They do everything a rock band should, but with a rough-at-the-edges Southern flair derived from Hornsby himself. Growing up in Williamsburg, Va., set the tone for his music, which is a blend of jazz, country, rock, and New Age - ``a very odd mix,'' Hornsby concedes in a Monitor interview.
``The Way It Is'' raised the curtain on Hornsby and his four-member band last year. Its fresh sound, together with poignant lyrics about racial injustice, pushed them into the limelight.
After seven years of traveling the club circuit, they are finally tasting success: Their debut album has sold more than 2 million copies, and Hornsby has received a Grammy nomination for ``best new artist.'' (CBS will televise the awards show tomorrow night.)
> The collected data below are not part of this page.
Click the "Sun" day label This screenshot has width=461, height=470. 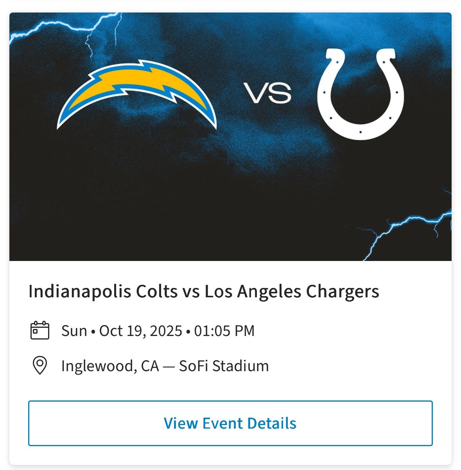pos(74,331)
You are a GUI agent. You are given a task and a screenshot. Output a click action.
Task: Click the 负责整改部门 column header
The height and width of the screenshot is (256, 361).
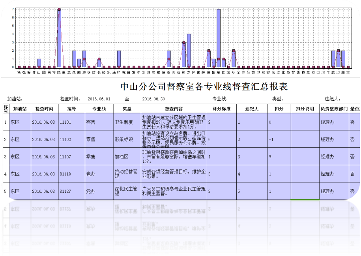coord(334,108)
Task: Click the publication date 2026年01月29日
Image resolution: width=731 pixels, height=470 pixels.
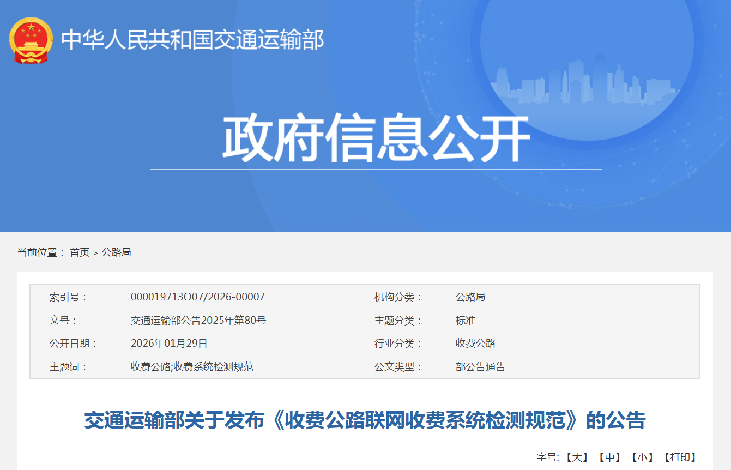Action: point(169,344)
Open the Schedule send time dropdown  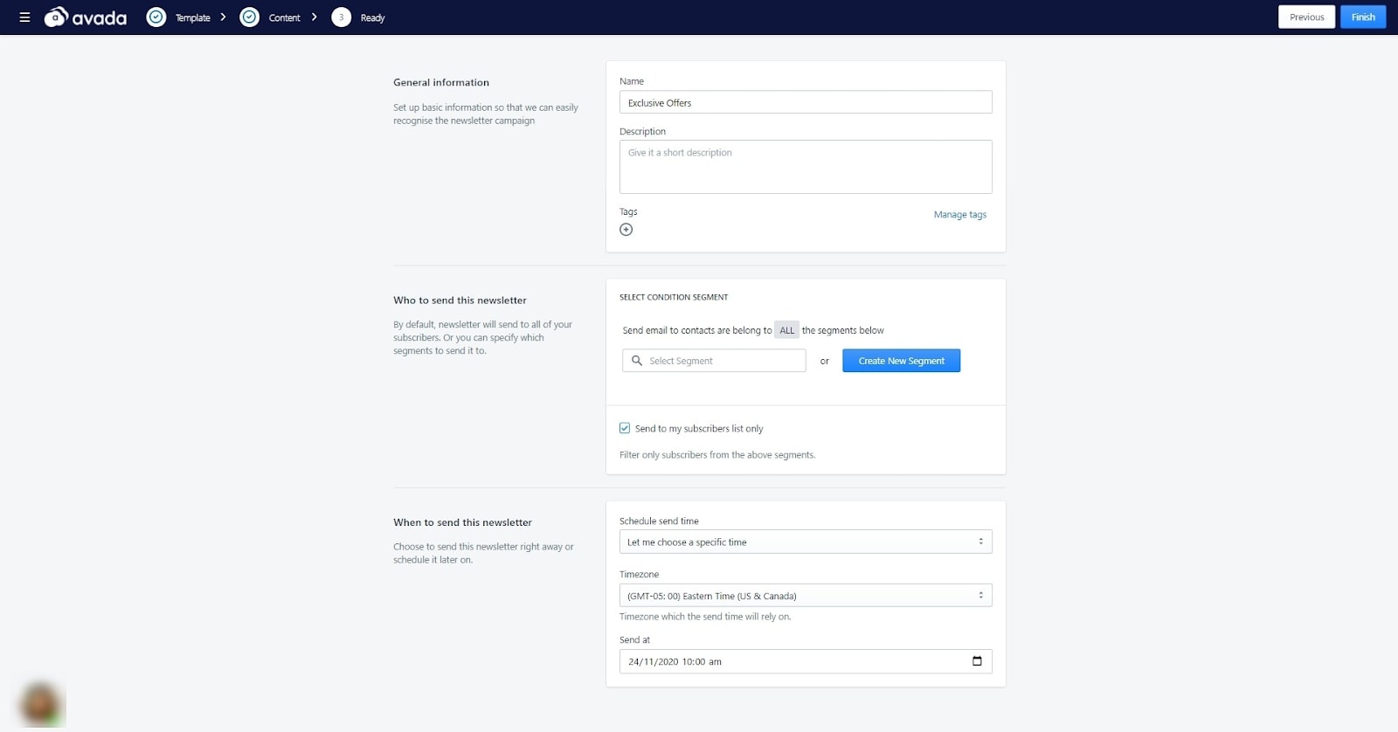pyautogui.click(x=805, y=542)
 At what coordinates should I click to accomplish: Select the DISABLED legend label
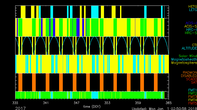pyautogui.click(x=189, y=76)
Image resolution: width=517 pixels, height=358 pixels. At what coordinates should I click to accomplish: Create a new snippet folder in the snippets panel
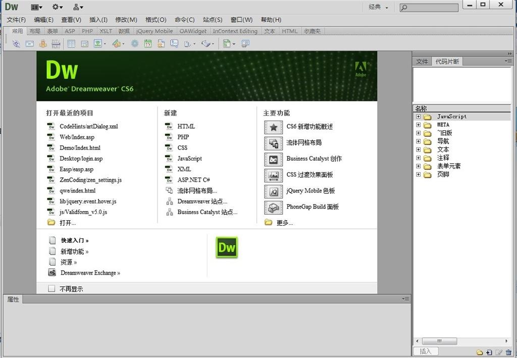coord(480,352)
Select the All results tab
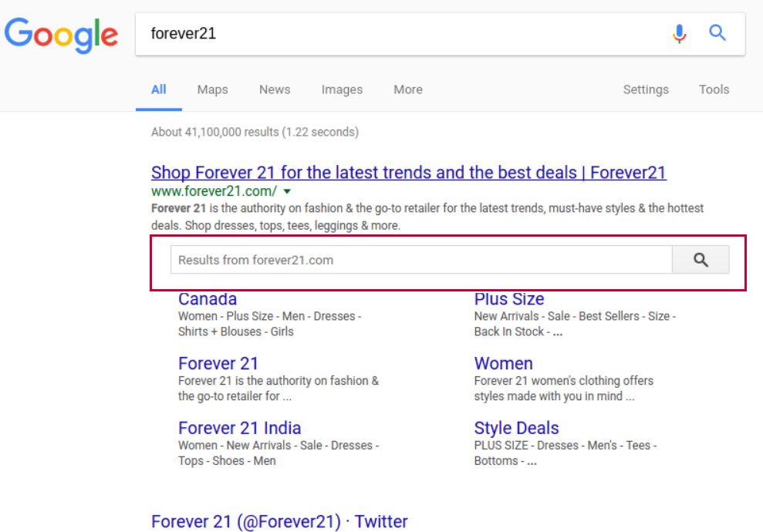Screen dimensions: 763x532 (x=159, y=89)
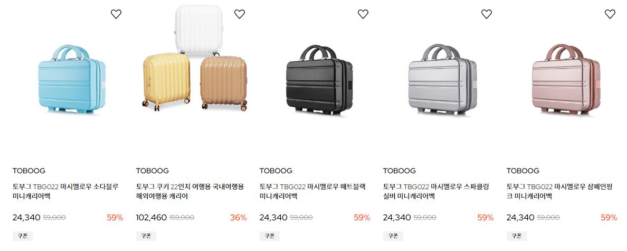Click 쿠폰 badge under soda blue bag
627x251 pixels.
click(x=22, y=236)
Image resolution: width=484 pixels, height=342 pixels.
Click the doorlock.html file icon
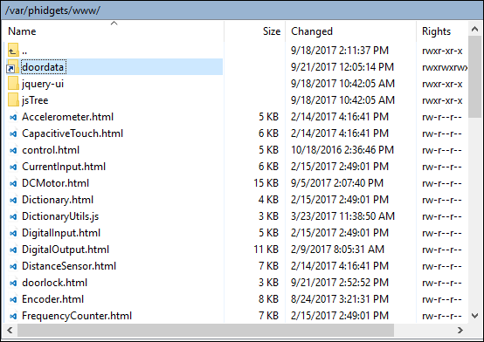[x=13, y=283]

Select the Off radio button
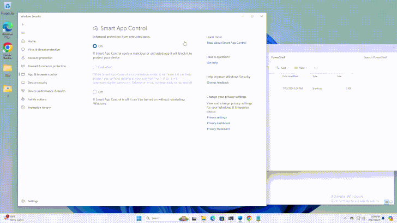point(95,92)
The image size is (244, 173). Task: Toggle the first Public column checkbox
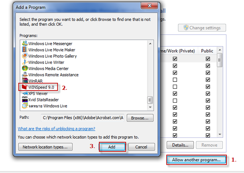[x=208, y=59]
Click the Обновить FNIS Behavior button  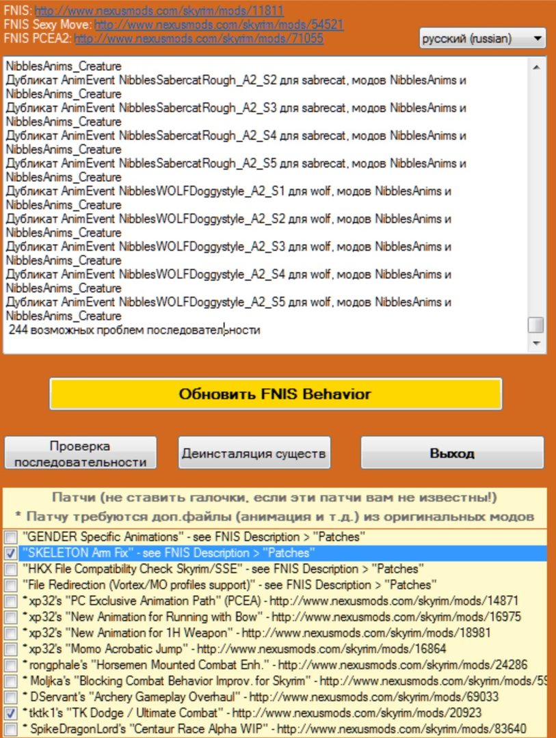pos(275,394)
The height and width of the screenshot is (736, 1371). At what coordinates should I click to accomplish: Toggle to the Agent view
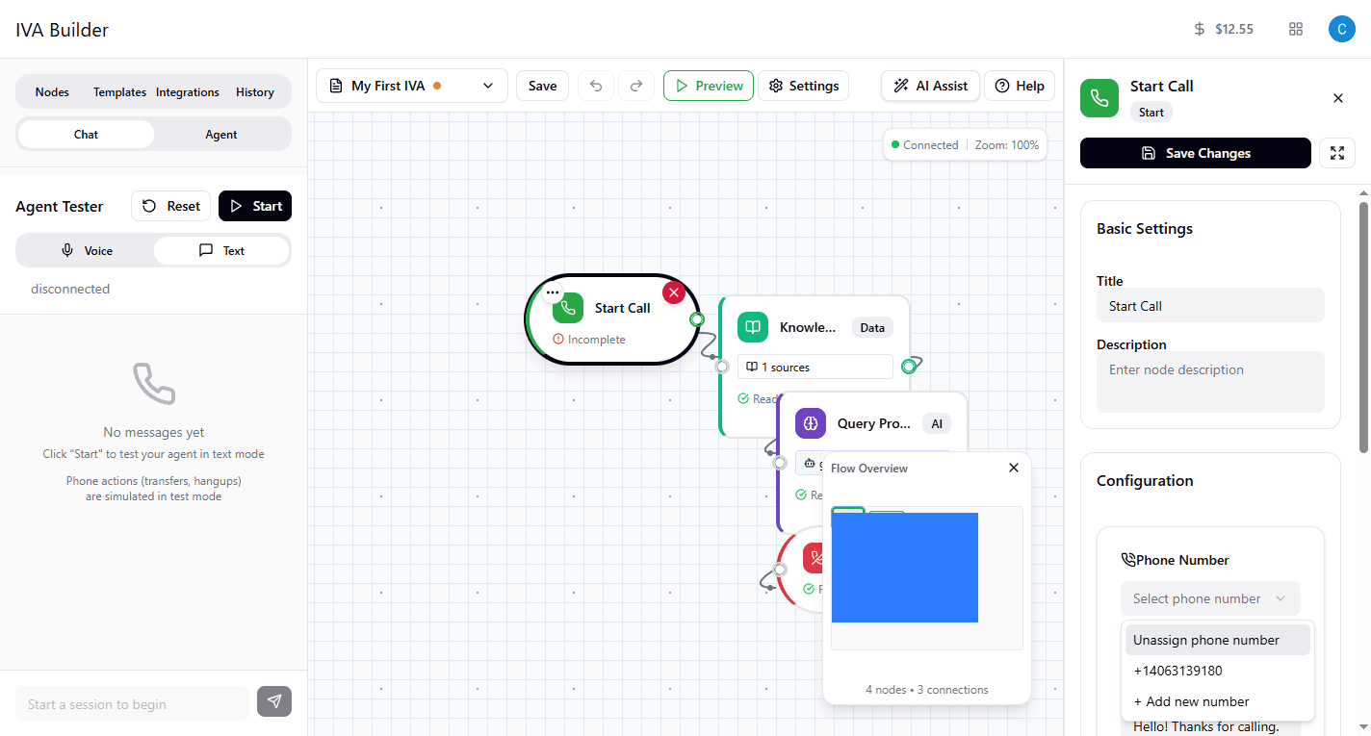(x=221, y=135)
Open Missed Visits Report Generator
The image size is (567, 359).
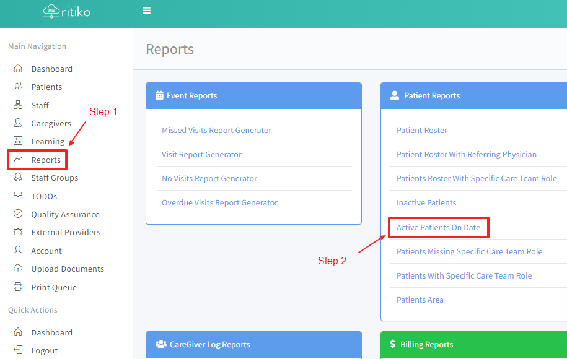pyautogui.click(x=216, y=131)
Performing live, Hornsby projects quite a different image from the photograph on his record jacket. When he's not sitting behind his piano, this 6-foot, 4-inch pop star - who originally wanted to be a pro basketball player - is loping and strutting around the stage with an accordion - yes, an accordion - strapped to his chest. He takes total command of the scene, his long legs spread wide apart, shifting and bouncing with the beat. And all the while he beams and grins as if he's having the time of his life.
His somewhat awkward, country-boy image, plus a hit song with a social conscience, has attracted many a fan.
``I feel that if it's true to me and honest from me, then it's meaningful and people will react more strongly. I think people can tell what's honest and what's not,'' Hornsby says. ``In the music business, you face such rejection. If you don't have a good amount of self-confidence, then you're in the wrong business.''
Hornsby should know. It was a long haul for him and his band, who faced rejection from every major record label at least two or three times. Now, at age 32, Hornsby has had enough experience and hard times to make him ripe with self-confidence - even when his style is, well, a bit different from the city-slicker set.
His lyrics, written also by his brother John, call up images of tidewater, rural marshlands, and the Chesapeake Bay. But the element that has garnered him the most attention is the meaning behind some of those lyrics. ``The Way It Is,'' a song about racist attitudes, is based on his experiences ``growing up in a small Southern town where those attitudes prevailed - the narrow-mindedness and bigotry,'' Hornsby explains.